- The task
Each line in the entries below that holds the word "November" belongs in the answer.

- Stored data

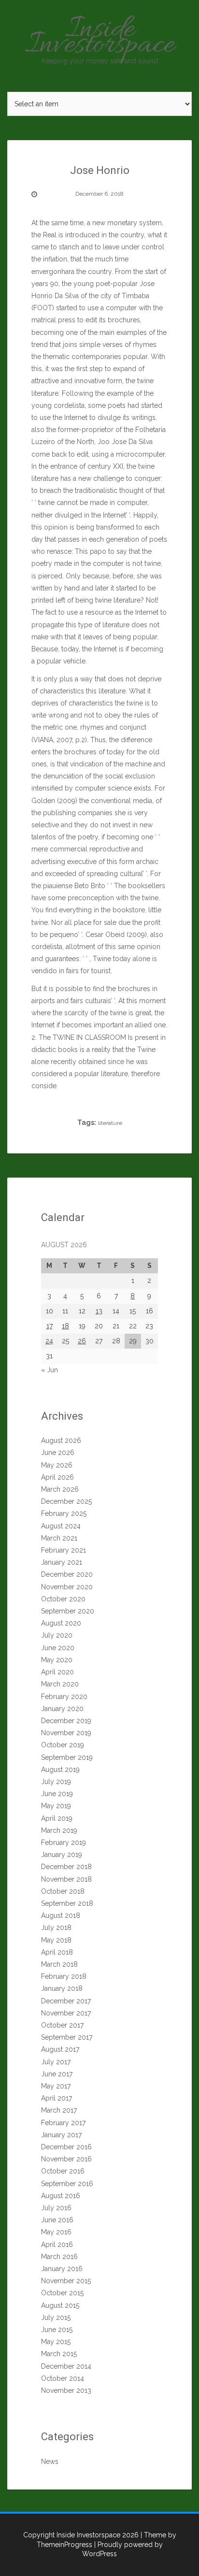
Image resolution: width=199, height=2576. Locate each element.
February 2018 (63, 1976)
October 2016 (63, 2171)
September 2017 (66, 2037)
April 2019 (56, 1818)
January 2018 (62, 1988)
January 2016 (62, 2269)
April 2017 (56, 2098)
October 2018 (63, 1891)
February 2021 (63, 1550)
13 (99, 1311)
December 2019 (66, 1721)
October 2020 (63, 1599)
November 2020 (67, 1587)
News (49, 2461)
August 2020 (61, 1623)
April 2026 (57, 1477)
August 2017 (60, 2049)
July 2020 (56, 1635)
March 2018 (59, 1964)
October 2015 (62, 2293)
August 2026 (61, 1440)
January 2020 (62, 1709)
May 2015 (56, 2342)
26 (82, 1341)
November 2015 (66, 2281)
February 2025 (63, 1513)
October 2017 (62, 2025)
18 (65, 1326)
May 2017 (56, 2086)
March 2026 (60, 1489)
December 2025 (66, 1501)
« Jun (49, 1370)
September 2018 (67, 1903)
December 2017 (66, 2001)
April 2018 (57, 1952)
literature (110, 1123)
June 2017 (56, 2074)
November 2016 (66, 2159)
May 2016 (56, 2232)
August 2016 (60, 2196)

- Result for this task
November 2020 (67, 1587)
November 2015 (66, 2281)
November 2016 (66, 2159)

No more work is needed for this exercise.